Les enfants des Feuillantines

roman de Célia GARINO

- Peut-être qu'on n'a pas beaucoup d'argent, que je me tue à la tâche, que je les élève mal, qu'ils vivent avec un cochon, un perroquet et un lapin, une arrière-grand-mère qui tient plus du meuble  que de l'être humain, mais ils sont heureux, ici. Aucun autre foyer ne les rendrait aussi heureux. Nous sommes une fratrie.

 

Sarbacane, 2020, 468 p. (X'prime)
Sarbacane, 2020, 468 p. (X'prime)

Bienvenue aux Feuillantines, une maison normande secouée par les vents et par la vie tumultueuse de ses habitants: la famille Mortemer. L’aînée, Désirée, a vingt-quatre ans, et à sa charge ses six cousins et sa sœur.

 

Sa mère et ses tantes ont en effet toutes trois abandonné leurs enfants. Isabella (la mère de Désirée et Brunehilde) s'est suicidée. Willa, maman des jumeaux Isidore et Honoré ainsi que de la petite Calliope, n'est jamais revenue de son voyage. Rosemonde, mère de Hermeline, Warren et Pernelle, a été internée en hôpital psychiatrique.

 

Désirée élève sa tribu avec beaucoup d'énergie et d'amour malgré la situation, tandis que les adolescents essayent de se faire une place et les plus petits d'assumer le manque de parents.

 

Mon avis :

Bienvenue dans la (nombreuse) famille Mortemer, au quotidien mouvementé... mais plein de tendresse!

Ne nous le cachons pas: au départ, il faut se faire un petit arbre généalogique pour se souvenir qui est le frère/la sœur de qui, qui est la progéniture de chaque triplée, ainsi que les âges et caractéristiques de chaque enfant! Mais petit à petit on se familiarise avec ces "Enfants Perdus" pour qui Désirée joue les "mère par intérim". Les chapitres, courts, se concentrent chaque fois sur l'un des jeunes héros, ce qui rend le récit dynamique et permet de mieux cerner les personnalités en nous immergeant dans leur intériorité.

 

Les Mortemer sont une famille "mutilée" mais soudée. Chaque enfant a sa propre façon de réagir à la situation (l'abandon de leur mère). Brunehilde, "en colère après la vie", est renfrognée et solitaire. Elle harcèle le petit Hugo pour avoir le sentiment d'exister, mais se fait elle-même harcelée par des filles de sa classe se moquant de son allure.
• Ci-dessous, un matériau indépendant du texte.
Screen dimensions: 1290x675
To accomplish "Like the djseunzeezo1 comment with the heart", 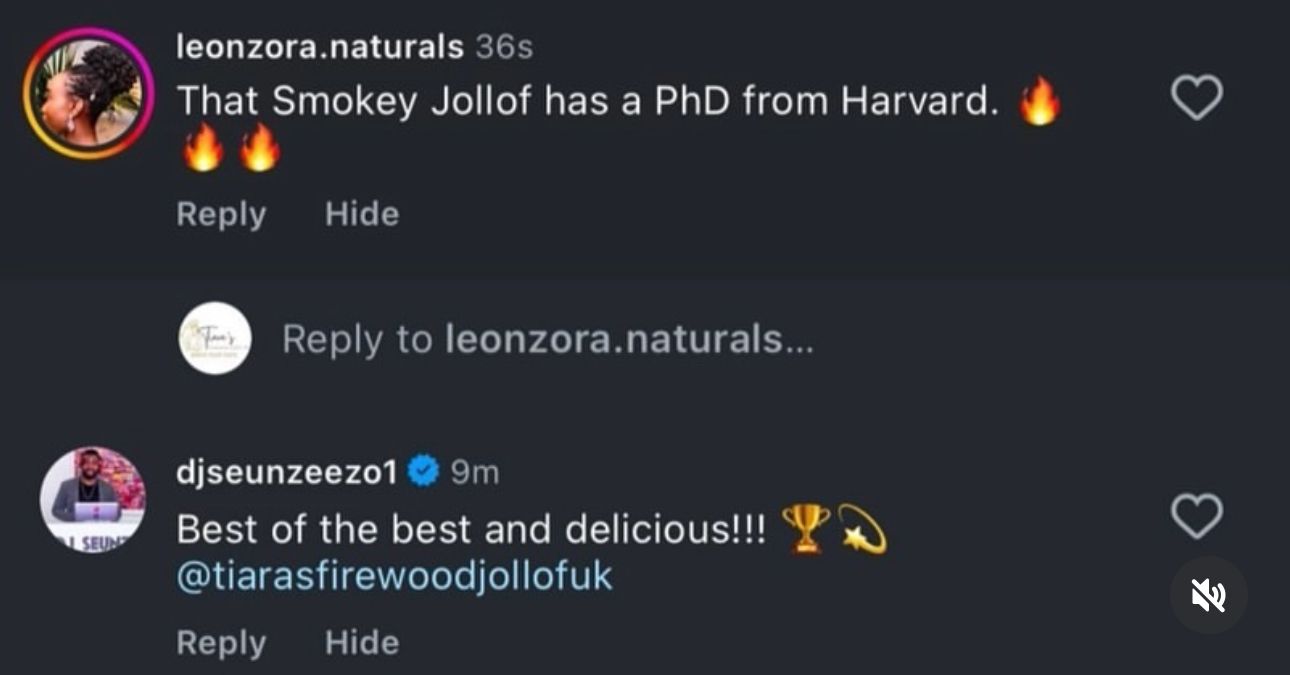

En effet, la famille est pauvre et doit faire avec peu de moyens... Warren aussi est tour à tour l'objet de pitié et de rejet. Lui se réfugie dans son monde, allant jusqu'à se créer un ami imaginaire. Hermeline a le sentiment d'être "noyée dans la masse de sa fratrie", que "personne ne fait attention à elle", alors elle joue du piano bruyamment, en martelant les touches ("ses sentiments mis en musique"). La petite Calliope creuse des tunnels dans le jardin pour rejoindre sa maman, loin là-bas en voyage. Isidore inscrit en douce Désirée sur Tinder afin de "nous créer un papa à tous". Quant à Daisy, "la femme aux mille métiers", elle aurait bien besoin d'un peu d'aide parfois, et de s'accorder du temps à soi.

 

Et pourtant, "il suffit qu'un seul des petits me sourie, qu'un seul me dise merci, et j'oublie tout ça". Car malgré les difficultés que la fratrie rencontre, c'est l'effervescence, l'ambiance, la vie, qui ressortent avant tout. Ces cousin·e·s sont comme des frères et sœurs les uns pour les autres, et Daisy fait une bien meilleure maman pour eux tous que les leurs! On sent beaucoup d'amour entre eux et certains passages sont vraiment émouvants.

Ainsi ce roman véhicule, l'air de rien, un magnifique message de générosité. Car la vraie famille, c'est bien connu, est celle qu'on se choisit.